[Task objective]: Search the records for the string "Open" and copy every line in which it appears.

[Data listing]:
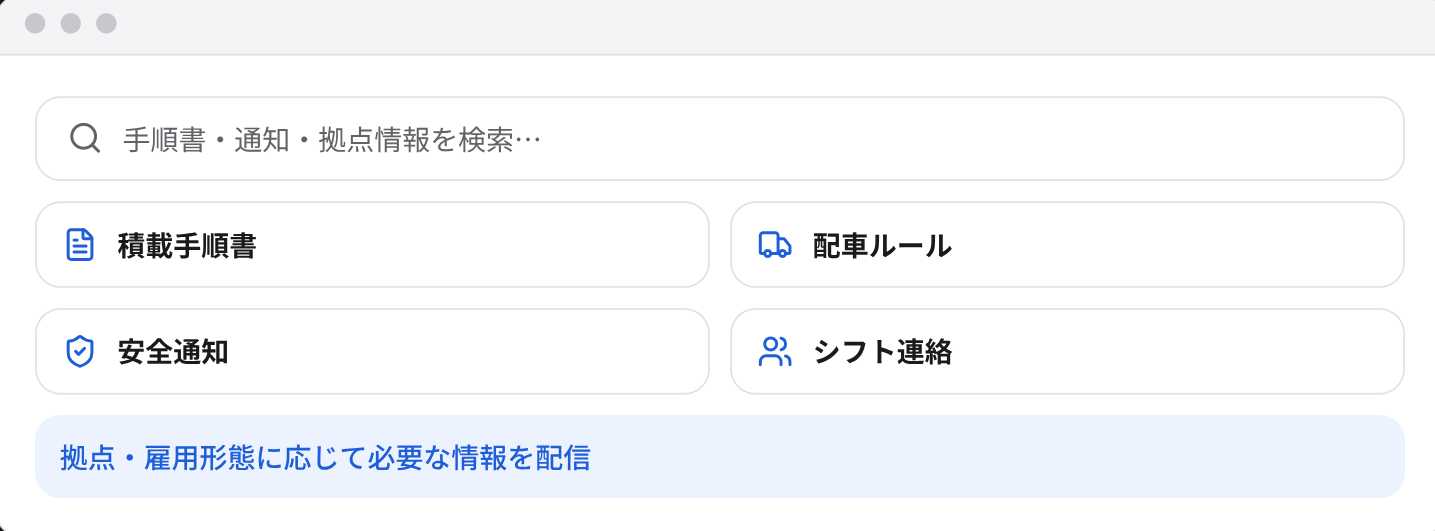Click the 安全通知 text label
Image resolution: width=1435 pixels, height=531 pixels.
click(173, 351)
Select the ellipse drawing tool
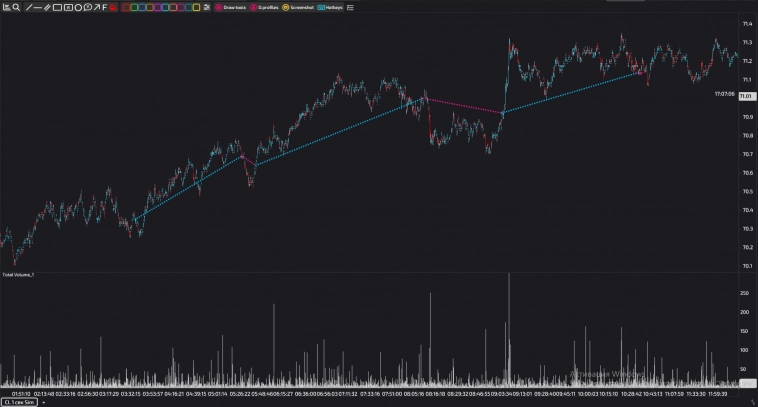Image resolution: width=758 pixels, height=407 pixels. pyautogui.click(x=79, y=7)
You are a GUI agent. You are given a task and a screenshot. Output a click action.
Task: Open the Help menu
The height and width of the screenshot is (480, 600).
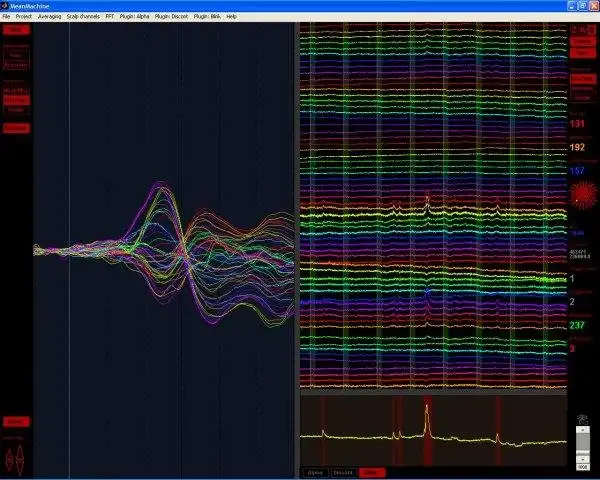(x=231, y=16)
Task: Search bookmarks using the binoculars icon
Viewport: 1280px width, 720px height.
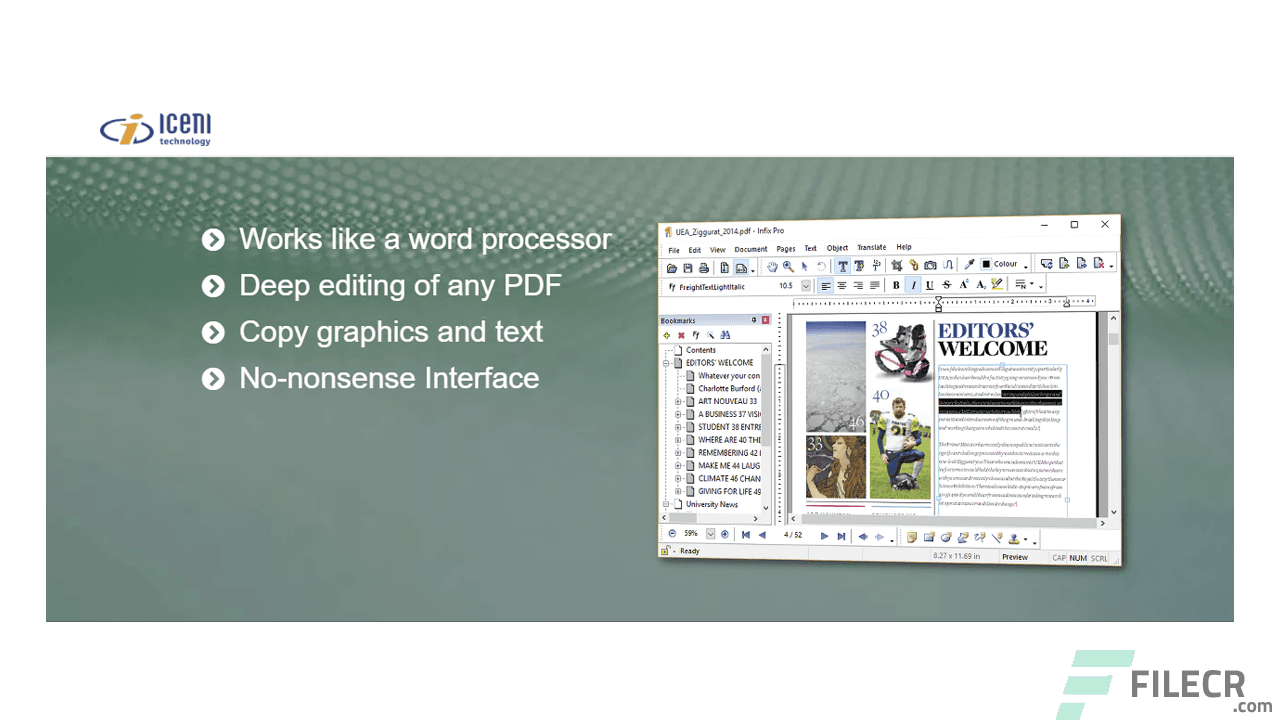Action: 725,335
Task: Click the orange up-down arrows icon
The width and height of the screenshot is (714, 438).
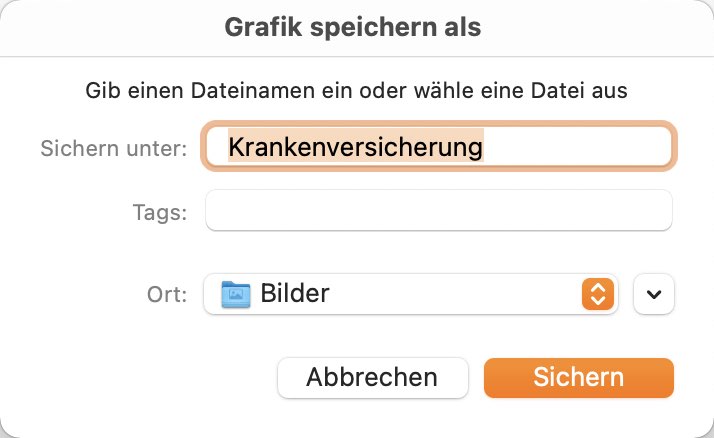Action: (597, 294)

...

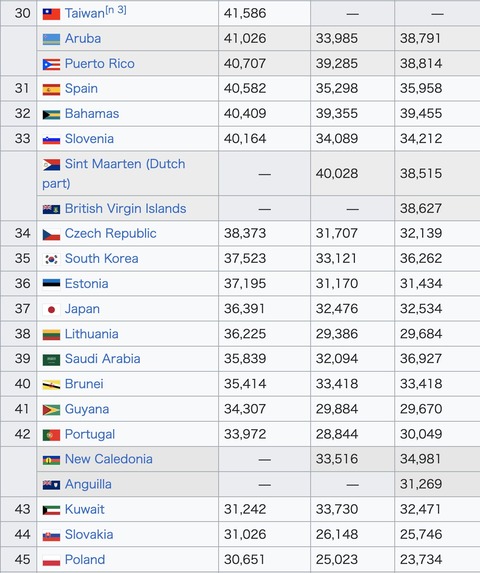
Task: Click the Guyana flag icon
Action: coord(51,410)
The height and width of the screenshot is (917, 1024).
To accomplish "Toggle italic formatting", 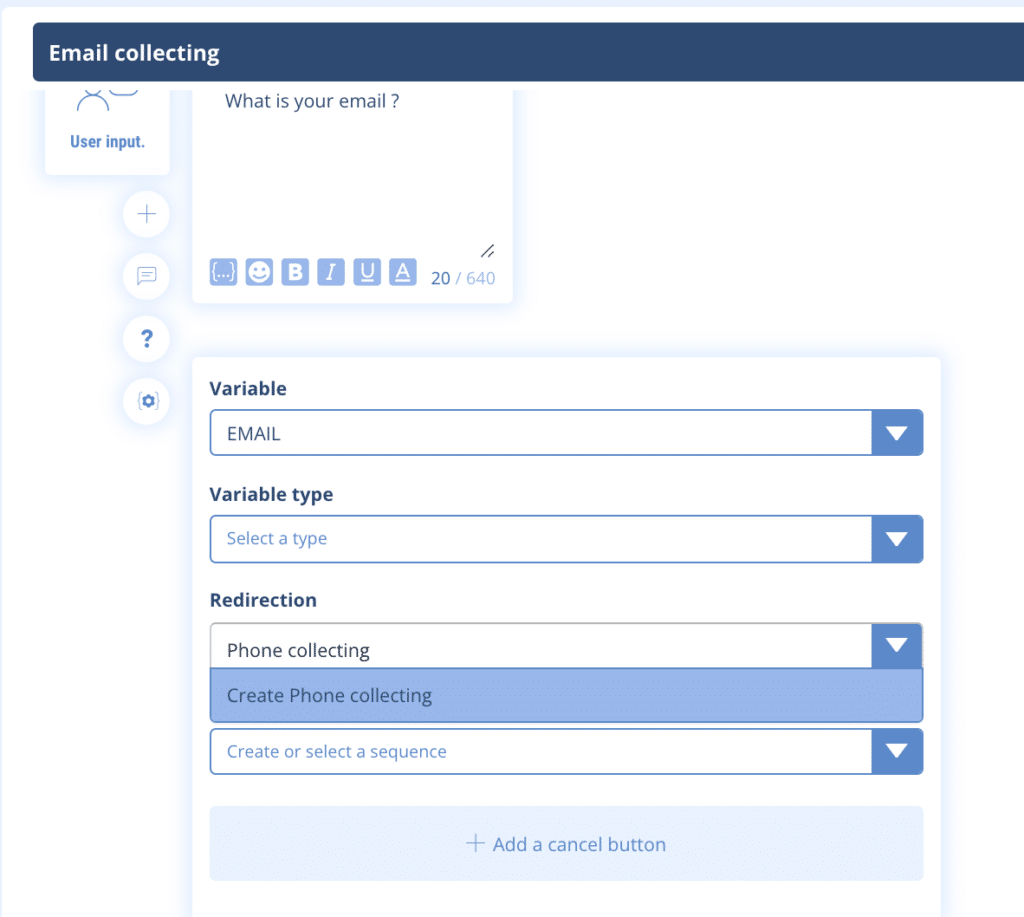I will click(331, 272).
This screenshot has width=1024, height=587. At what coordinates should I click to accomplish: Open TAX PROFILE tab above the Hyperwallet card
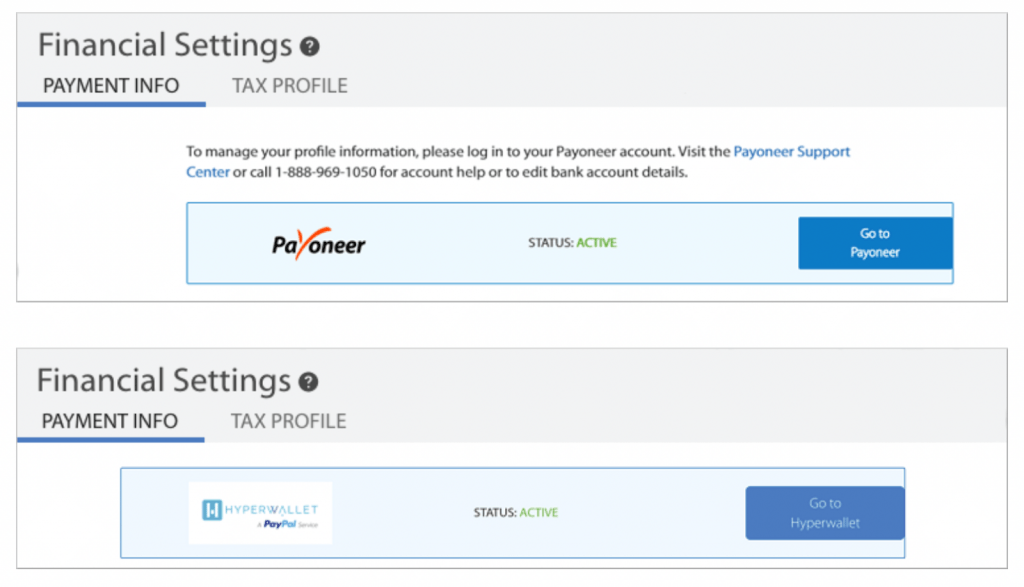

--

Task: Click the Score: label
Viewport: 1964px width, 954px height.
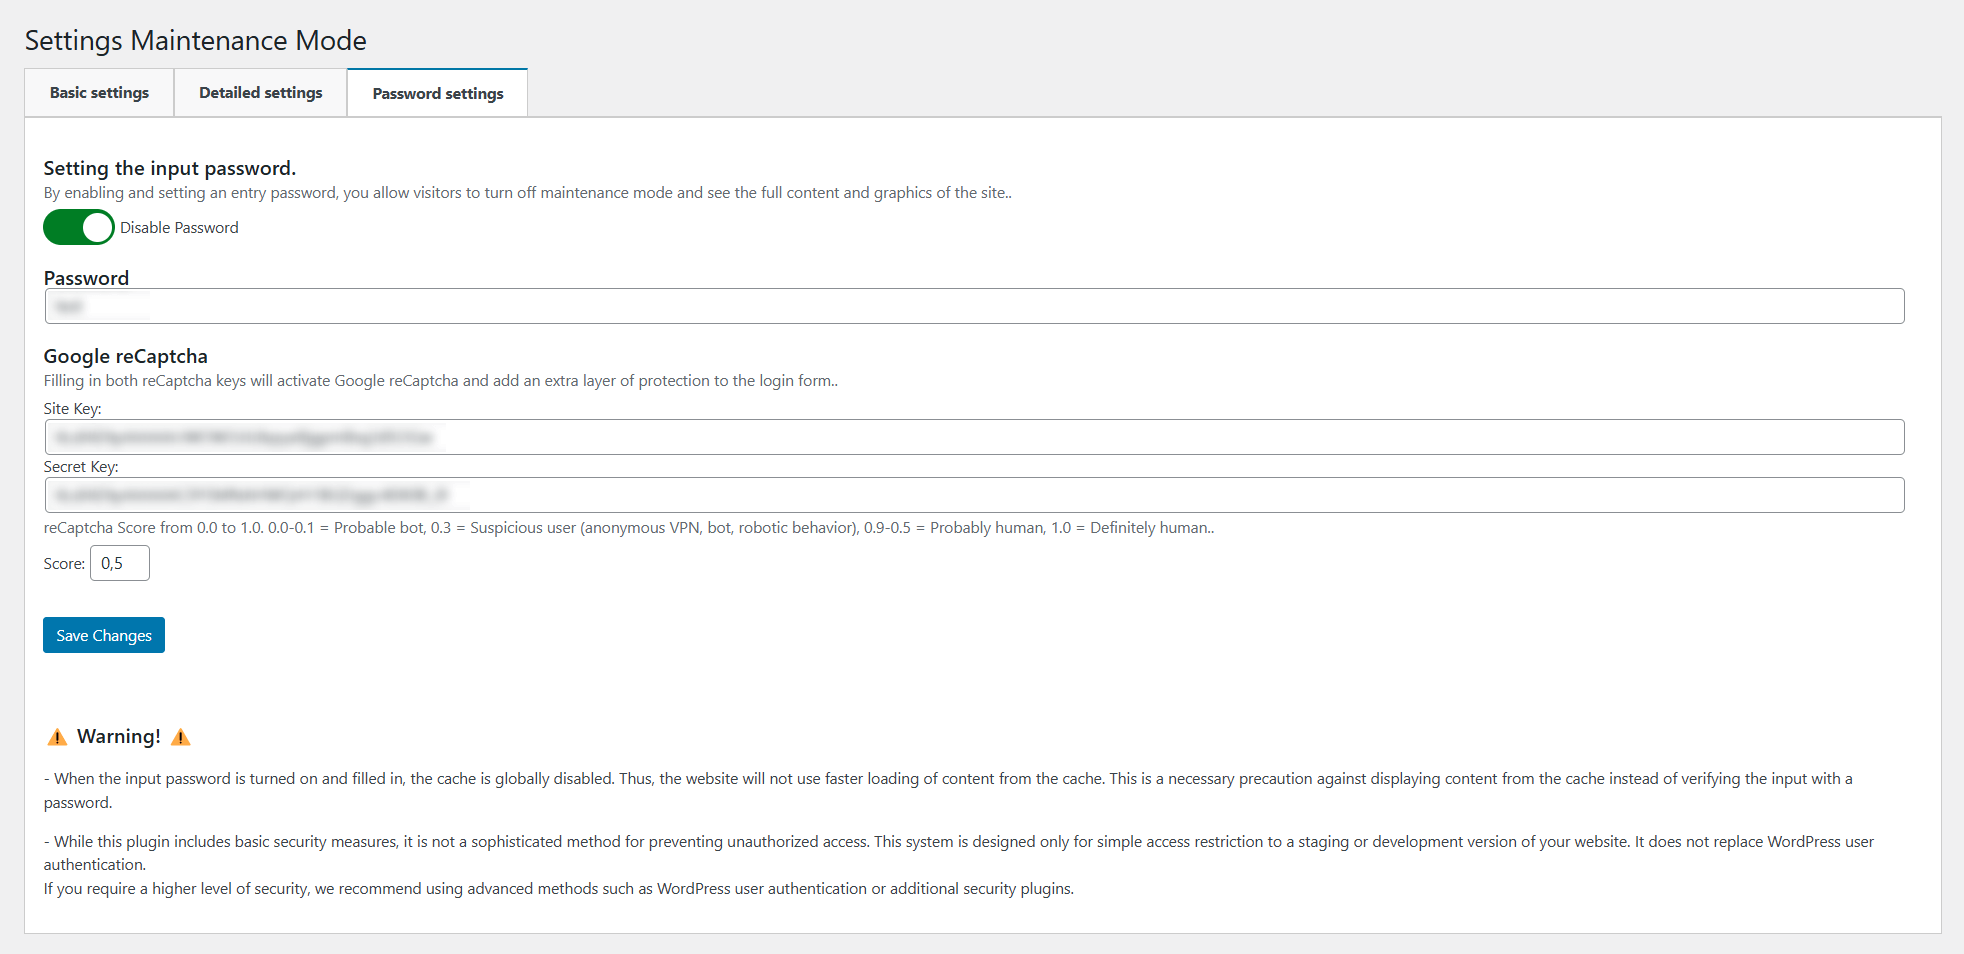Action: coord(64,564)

[Solution]:
Task: Open the Help menu
This screenshot has width=1024, height=587. At what coordinates should I click to accomplish: Open TAX PROFILE tab above the Hyperwallet card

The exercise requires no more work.